>>>>>

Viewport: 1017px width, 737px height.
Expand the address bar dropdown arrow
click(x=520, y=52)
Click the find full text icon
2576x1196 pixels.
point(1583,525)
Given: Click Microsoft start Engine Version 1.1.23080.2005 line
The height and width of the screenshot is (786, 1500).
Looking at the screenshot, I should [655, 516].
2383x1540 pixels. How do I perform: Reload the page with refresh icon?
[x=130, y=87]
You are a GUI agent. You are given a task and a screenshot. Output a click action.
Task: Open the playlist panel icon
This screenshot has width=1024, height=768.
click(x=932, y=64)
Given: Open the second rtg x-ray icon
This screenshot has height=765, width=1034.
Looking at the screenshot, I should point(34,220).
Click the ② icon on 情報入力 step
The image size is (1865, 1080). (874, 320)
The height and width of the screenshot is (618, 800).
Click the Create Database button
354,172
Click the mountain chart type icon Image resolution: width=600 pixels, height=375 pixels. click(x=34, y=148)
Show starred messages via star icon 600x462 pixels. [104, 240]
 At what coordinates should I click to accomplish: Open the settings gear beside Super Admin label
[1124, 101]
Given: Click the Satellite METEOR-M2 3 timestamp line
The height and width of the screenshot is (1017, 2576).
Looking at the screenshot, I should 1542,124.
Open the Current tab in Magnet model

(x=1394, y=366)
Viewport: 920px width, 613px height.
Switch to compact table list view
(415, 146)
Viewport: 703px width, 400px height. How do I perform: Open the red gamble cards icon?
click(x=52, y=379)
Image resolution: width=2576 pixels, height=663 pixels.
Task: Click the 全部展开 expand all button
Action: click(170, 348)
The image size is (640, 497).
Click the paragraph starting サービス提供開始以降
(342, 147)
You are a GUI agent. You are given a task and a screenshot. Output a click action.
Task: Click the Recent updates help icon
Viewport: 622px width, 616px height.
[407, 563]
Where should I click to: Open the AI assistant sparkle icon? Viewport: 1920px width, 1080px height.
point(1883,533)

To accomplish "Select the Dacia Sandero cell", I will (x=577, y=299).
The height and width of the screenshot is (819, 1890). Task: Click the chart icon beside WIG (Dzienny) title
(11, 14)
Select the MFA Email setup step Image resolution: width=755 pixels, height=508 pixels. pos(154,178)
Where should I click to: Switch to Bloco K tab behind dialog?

<<<<<

◆ TASK STATEMENT ◆
Rewrite the listing above, putting "Window" in place of every "Viewport" and leaving everything else untouched.

◆ ANSWER TO THIS EXERCISE ◆
Window: 1017px width, 737px height.
Expand the address bar dropdown arrow
click(x=520, y=52)
Click the find full text icon
2576x1196 pixels.
point(1583,525)
Given: Click Microsoft start Engine Version 1.1.23080.2005 line
The height and width of the screenshot is (786, 1500).
Looking at the screenshot, I should [655, 516].
2383x1540 pixels. How do I perform: Reload the page with refresh icon?
[x=130, y=87]
You are a GUI agent. You are given a task and a screenshot. Output a click action.
Task: Open the playlist panel icon
This screenshot has width=1024, height=768.
click(x=932, y=64)
Given: Open the second rtg x-ray icon
This screenshot has height=765, width=1034.
Looking at the screenshot, I should point(34,220).
Click the ② icon on 情報入力 step
The image size is (1865, 1080). (874, 320)
The height and width of the screenshot is (618, 800).
Click the Create Database button
354,172
Click the mountain chart type icon Image resolution: width=600 pixels, height=375 pixels. click(x=34, y=148)
Show starred messages via star icon 600x462 pixels. [104, 240]
 At what coordinates should I click to accomplish: Open the settings gear beside Super Admin label
[1124, 101]
Given: Click the Satellite METEOR-M2 3 timestamp line
The height and width of the screenshot is (1017, 2576).
Looking at the screenshot, I should 1542,124.
Open the Current tab in Magnet model

(x=1394, y=366)
Window: 920px width, 613px height.
Switch to compact table list view
(415, 146)
Window: 703px width, 400px height. How do I perform: Open the red gamble cards icon?
click(x=52, y=379)
Image resolution: width=2576 pixels, height=663 pixels.
Task: Click the 全部展开 expand all button
Action: click(170, 348)
The image size is (640, 497).
Click the paragraph starting サービス提供開始以降
(342, 147)
You are a GUI agent. You are given a task and a screenshot. Output a click action.
Task: Click the Recent updates help icon
Window: 622px width, 616px height.
[407, 563]
Where should I click to: Open the AI assistant sparkle icon? Window: 1920px width, 1080px height.
point(1883,533)

To accomplish "Select the Dacia Sandero cell", I will (x=577, y=299).
The height and width of the screenshot is (819, 1890). Task: Click the chart icon beside WIG (Dzienny) title
(11, 14)
Select the MFA Email setup step Image resolution: width=755 pixels, height=508 pixels. pos(154,178)
Where should I click to: Switch to Bloco K tab behind dialog?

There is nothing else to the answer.